EXERCISE AIM: Beginning with the line where "Task: Select the" appears, restate the lines word for word through the last one in the listing.

Top of TASK MATERIAL

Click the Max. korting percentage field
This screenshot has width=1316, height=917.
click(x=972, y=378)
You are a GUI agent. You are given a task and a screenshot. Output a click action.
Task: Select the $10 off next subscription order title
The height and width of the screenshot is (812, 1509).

Bottom of TASK MATERIAL

EXERCISE SOLUTION:
Task: Select the $10 off next subscription order title
The height and width of the screenshot is (812, 1509).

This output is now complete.